__EXERCISE DATA__
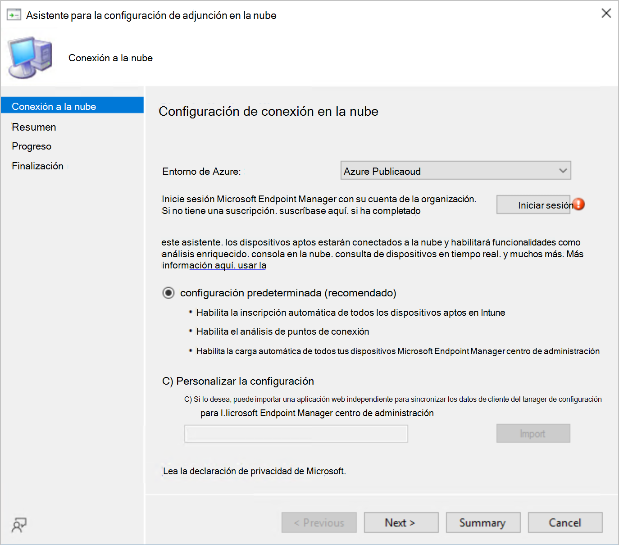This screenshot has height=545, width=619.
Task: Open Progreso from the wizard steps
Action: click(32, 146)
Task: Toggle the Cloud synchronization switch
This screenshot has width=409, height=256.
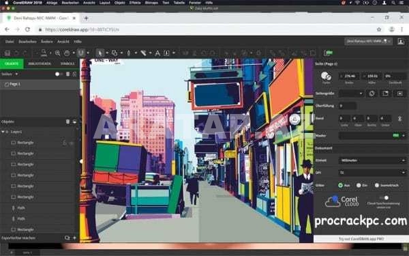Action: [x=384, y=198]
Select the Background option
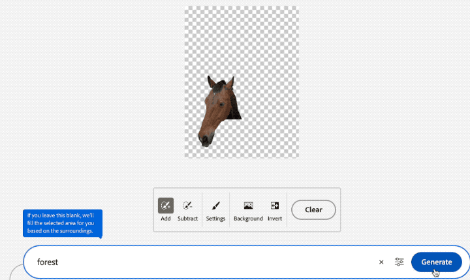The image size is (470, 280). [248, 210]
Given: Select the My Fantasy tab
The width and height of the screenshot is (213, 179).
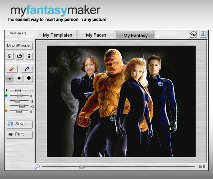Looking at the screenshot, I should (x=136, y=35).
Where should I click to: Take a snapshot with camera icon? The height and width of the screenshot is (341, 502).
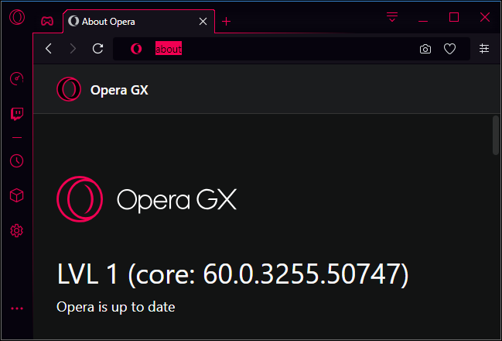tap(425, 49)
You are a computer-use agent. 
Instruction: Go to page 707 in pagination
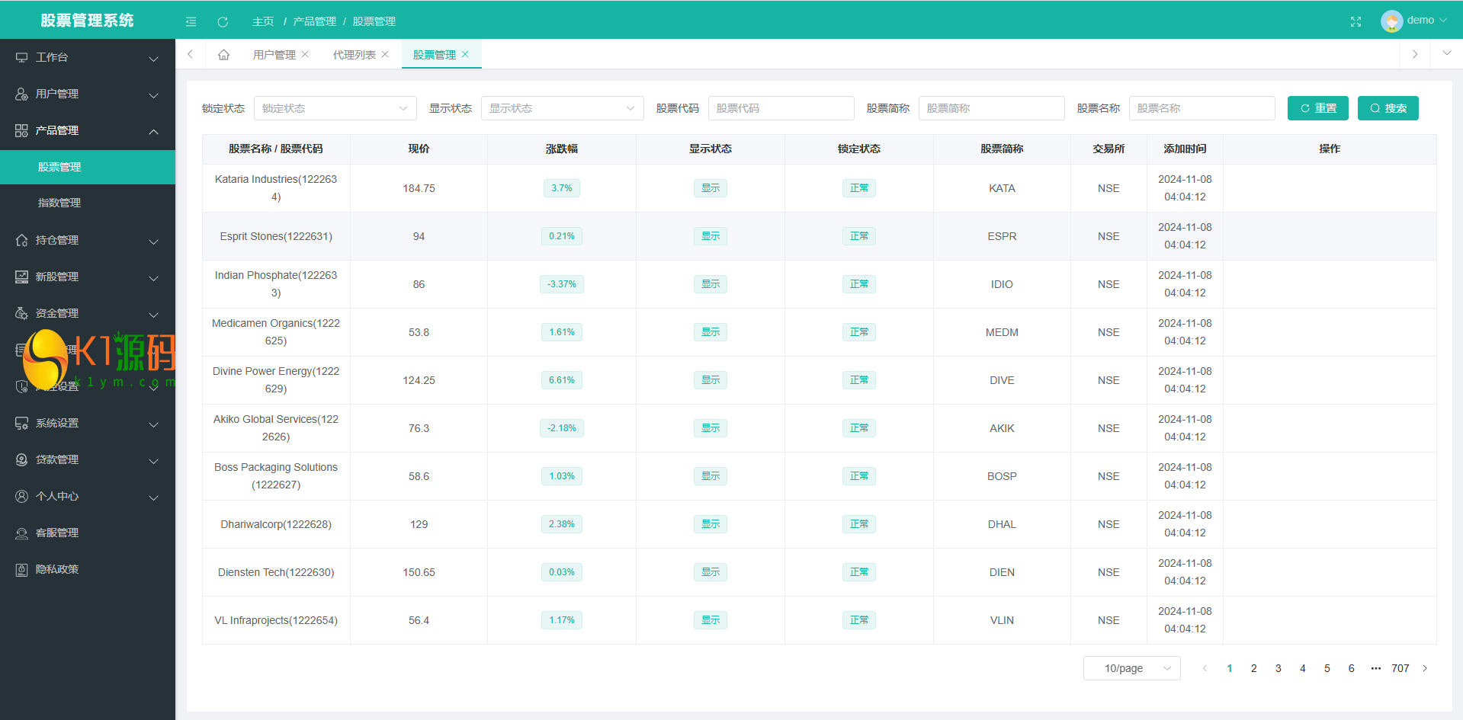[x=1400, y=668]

__SHORT PROBLEM__
Reproduce every line of the material above word for word, leaving out the pictures.

__TASK ANSWER__
This screenshot has height=545, width=619.
Task: Open Progreso from the wizard steps
Action: click(32, 146)
Task: Toggle the Cloud synchronization switch
This screenshot has width=409, height=256.
Action: [x=384, y=198]
Select the Background option
The image size is (470, 280). [248, 210]
Given: Select the My Fantasy tab
The width and height of the screenshot is (213, 179).
Looking at the screenshot, I should (x=136, y=35).
Where should I click to: Take a snapshot with camera icon? The height and width of the screenshot is (341, 502).
tap(425, 49)
You are a computer-use agent. 
Instruction: Go to page 707 in pagination
[x=1400, y=668]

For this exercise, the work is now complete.